Many who have been interested in the Negro’s progress, and especially his critics, have bemoaned the fact that the Negro has had no middle class. Negro society has been divided chiefly into the professional and the working classes. The working class has not consisted of skilled artisans but unskilled laborers and domestic servants. While the professional class has imitated many of the traits of the white middle class, they have regarded themselves as essentially an aristocracy. The working classes have been execrated by both white and colored for their love of pleasure. So in neither of these classes have the Negroes developed a middle class economic outlook. We can discount the fanciful schemes for getting rich and the activities of the swindler. Even small retail stores operated by Negroes are conspicuously absent from Negro communities. But the Negro is at last developing a middle class, and its main center is in Durham. As we read the lives of the men in Durham who have established the enterprises there, we find stories parallelling the most amazing accounts of the building of American fortunes. We find them beginning their careers without much formal education and practising the old-fashioned virtues of the old middle class. Their lives are as free from the Negro’s native love of leisure and enjoyment of life as Franklin’s life. Hard work was their rule. We see them assuming the rôle of promoter and organizer. And finally we find them in the rôle of the modern business man. Consequently, we have in Durham to-day the outstanding group of colored capitalists who have entered the second generation of business enterprise. This is significant, as few Negro enterprises have survived the personal direction and energy of the founders. Moreover, these men have mastered the technique of modern business and acquired the spirit of modern enterprise.

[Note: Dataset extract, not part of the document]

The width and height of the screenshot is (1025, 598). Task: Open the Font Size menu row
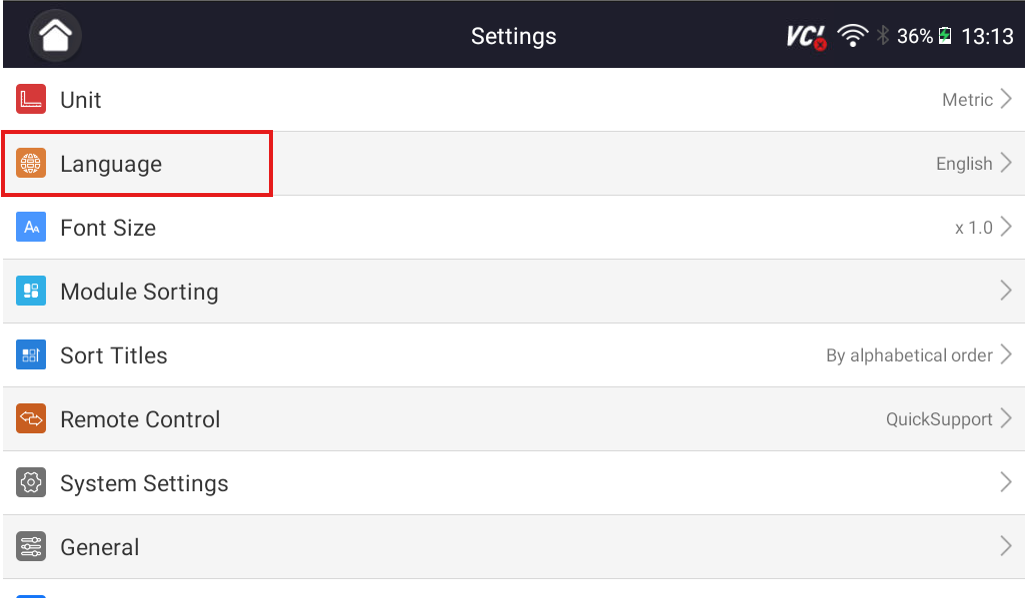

When we trace the history of this development we must begin with the late John Merrick. He was born a slave in 1859 in Sampson County, North Carolina. His early years were spent at work in a brickyard in Chapel Hill. He learned to read and write from the Bible. As he was compelled to support his mother and younger brother, he could not attend school. Although he could not share in the educational advantages which Northern missionaries were offering Negroes during the Reconstruction, he helped as a brickmason to build one of their leading schools, Shaw University in Raleigh. Next we find Mr. Merrick a bootblack and later a barber in the same shop. Full of energy and enterprise, he set out with his wife to work in a new barber shop in Durham, where he was to make his distinguished career. It is a significant fact that Mr. Merrick came to Durham at the time when white men were beginning to devote themselves to the exploitation of the wealth of the South. Of more fundamental influence upon them was the contact with the leading business men such as the Dukes, who were his customers. His biographer, T. McCants Andrews, remarks: “Mr. Merrick’s contact with the leading business men of Durham had as much to do with his success as his own personal gifts.” We soon find Mr. Merrick the sole proprietor of the barber shop in which he worked and the owner of his home. The story of the organization and the development of the Royal Knights of King David shows that Mr. Merrick possessed the organizing ability and the spirit of the promoter. When an itinerant Baptist preacher from Georgia offered to sell the ritualistic rights to a group of Durham Negroes, Mr. Merrick was chief among those to buy the entire order. Nor was he satisfied with the usual fraternal features, for he soon made it known that he would not have anything to do with it if it were not a business proposition. Merrick declared: “Well, I ain’t no society man.” By shrewd advertisement of the payment of death dues the order grew. A few years later, Mr. William Pearson, one of the leading men in the present Durham group, became the guiding spirit in the order. When he took charge, the collections amounted to fourteen dollars a month. Under his skill and management, the order, which is essentially an insurance company, has grown until it numbers 21,000 members in eight states.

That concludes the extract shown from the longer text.